PROBLEM TO WORK ON: Examine the data below and state how many lines contain "toolbar", offering no other words.

*** DATASET CONTENT Section Begins ***

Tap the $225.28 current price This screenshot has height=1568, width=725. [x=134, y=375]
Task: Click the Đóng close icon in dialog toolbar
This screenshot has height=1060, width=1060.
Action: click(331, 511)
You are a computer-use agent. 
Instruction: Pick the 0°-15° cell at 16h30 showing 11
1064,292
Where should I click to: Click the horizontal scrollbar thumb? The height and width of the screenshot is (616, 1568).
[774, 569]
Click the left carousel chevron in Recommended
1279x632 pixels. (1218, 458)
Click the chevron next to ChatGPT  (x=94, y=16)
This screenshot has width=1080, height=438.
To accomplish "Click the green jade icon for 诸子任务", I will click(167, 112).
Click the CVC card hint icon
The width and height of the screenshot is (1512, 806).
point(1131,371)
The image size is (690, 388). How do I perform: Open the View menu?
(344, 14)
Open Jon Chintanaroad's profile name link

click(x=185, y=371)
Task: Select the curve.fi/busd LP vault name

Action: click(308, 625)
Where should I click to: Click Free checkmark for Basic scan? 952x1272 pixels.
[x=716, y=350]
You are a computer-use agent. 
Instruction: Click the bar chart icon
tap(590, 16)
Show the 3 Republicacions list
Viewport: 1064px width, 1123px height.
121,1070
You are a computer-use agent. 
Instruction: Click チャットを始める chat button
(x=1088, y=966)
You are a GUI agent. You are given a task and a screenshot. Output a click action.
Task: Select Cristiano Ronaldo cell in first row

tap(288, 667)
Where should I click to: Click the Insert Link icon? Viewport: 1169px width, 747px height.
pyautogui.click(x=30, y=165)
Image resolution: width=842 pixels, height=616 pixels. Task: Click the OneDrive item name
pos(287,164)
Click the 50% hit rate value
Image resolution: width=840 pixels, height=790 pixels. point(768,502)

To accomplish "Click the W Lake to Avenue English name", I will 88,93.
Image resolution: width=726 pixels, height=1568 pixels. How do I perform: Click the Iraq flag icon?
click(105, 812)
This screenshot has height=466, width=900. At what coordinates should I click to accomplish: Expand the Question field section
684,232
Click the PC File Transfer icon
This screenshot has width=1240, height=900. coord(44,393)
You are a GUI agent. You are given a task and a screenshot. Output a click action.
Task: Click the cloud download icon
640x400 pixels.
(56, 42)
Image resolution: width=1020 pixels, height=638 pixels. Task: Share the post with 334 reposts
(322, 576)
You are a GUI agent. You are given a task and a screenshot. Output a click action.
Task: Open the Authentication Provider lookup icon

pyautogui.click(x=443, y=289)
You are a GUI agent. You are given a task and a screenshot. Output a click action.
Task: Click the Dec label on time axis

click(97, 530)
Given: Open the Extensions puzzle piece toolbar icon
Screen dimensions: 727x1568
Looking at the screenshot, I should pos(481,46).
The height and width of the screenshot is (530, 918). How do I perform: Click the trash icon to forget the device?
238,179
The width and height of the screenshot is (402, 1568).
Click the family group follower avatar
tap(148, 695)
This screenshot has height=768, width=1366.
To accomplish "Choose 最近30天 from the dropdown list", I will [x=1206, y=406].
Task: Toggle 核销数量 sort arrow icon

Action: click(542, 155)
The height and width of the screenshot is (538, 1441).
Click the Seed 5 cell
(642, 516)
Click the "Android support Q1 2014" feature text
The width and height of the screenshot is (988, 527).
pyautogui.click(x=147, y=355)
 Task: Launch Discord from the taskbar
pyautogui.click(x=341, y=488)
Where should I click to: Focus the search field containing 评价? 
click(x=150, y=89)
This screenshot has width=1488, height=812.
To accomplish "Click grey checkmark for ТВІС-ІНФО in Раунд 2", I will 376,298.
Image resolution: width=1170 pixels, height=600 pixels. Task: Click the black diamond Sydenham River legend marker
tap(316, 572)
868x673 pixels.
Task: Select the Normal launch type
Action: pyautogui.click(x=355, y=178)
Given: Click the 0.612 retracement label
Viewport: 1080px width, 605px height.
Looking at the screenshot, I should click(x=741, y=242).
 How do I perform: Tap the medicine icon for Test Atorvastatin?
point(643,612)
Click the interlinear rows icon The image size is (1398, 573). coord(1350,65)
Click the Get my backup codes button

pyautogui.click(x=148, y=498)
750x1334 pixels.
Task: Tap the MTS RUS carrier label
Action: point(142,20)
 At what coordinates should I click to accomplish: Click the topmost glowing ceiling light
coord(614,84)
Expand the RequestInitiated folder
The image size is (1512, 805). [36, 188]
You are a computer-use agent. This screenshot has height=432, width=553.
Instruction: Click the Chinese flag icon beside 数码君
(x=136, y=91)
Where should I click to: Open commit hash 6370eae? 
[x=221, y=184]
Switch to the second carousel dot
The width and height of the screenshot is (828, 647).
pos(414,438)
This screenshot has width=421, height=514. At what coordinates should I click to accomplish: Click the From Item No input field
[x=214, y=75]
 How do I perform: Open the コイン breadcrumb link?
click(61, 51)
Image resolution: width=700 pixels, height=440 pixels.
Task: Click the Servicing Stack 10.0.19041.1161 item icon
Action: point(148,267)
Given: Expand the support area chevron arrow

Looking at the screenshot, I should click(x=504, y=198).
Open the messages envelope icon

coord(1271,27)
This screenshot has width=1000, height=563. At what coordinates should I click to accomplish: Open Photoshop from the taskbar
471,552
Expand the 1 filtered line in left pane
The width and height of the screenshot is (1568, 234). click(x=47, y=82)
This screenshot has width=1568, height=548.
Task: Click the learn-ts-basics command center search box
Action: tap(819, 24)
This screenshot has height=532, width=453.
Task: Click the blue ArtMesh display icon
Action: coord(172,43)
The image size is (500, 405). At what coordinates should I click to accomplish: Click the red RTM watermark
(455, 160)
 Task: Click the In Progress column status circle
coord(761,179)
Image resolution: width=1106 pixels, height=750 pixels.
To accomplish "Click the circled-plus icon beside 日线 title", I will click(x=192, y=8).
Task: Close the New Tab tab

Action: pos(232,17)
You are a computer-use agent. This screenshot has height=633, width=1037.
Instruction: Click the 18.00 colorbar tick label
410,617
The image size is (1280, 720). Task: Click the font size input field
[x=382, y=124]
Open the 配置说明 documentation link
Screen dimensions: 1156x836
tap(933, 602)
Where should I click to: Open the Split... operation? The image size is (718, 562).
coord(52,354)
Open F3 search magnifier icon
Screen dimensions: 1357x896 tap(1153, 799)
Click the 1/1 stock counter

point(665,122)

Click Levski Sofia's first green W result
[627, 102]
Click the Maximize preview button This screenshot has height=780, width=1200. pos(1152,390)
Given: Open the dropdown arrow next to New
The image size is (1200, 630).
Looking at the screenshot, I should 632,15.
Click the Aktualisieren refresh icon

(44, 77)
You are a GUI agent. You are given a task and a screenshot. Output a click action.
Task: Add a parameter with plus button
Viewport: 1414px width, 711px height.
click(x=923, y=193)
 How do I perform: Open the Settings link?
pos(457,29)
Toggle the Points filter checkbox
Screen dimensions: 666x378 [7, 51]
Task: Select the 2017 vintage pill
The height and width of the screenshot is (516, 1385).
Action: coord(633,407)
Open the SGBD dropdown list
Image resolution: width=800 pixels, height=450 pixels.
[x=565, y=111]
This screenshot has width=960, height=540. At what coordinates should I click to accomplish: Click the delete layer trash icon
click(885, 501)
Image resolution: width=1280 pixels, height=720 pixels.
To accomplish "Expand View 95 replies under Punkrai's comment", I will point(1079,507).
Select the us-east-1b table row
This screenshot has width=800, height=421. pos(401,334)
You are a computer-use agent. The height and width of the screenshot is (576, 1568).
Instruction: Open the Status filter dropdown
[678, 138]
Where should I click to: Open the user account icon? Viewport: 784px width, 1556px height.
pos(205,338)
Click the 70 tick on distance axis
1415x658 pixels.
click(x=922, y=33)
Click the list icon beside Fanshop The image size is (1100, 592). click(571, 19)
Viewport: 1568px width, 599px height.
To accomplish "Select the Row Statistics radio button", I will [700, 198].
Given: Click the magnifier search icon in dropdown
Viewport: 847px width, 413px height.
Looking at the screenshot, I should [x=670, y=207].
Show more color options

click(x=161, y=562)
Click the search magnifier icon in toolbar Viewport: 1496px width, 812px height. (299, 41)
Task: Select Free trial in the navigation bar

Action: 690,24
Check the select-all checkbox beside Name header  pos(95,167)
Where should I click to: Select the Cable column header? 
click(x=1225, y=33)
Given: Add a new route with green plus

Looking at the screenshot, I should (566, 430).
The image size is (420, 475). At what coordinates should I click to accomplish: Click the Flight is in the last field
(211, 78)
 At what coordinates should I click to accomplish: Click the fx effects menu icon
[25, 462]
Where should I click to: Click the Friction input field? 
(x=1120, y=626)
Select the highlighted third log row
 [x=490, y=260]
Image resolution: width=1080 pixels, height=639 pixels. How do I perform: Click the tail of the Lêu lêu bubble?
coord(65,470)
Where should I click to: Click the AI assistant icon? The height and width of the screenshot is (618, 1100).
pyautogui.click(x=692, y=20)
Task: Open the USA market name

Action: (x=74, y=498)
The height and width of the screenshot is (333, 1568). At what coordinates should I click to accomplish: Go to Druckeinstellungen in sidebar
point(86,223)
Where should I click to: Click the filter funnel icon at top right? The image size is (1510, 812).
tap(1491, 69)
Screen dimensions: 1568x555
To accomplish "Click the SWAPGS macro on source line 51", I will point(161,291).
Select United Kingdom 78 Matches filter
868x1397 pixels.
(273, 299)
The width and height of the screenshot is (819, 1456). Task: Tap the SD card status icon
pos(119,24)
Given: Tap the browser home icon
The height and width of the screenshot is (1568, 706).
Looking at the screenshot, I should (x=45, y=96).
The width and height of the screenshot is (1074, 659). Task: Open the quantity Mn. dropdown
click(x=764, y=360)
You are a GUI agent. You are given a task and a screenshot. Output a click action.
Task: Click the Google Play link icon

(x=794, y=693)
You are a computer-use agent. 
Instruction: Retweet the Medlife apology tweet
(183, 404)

*** DATASET CONTENT Section Ends ***

SOLUTION TO THIS PROBLEM: 3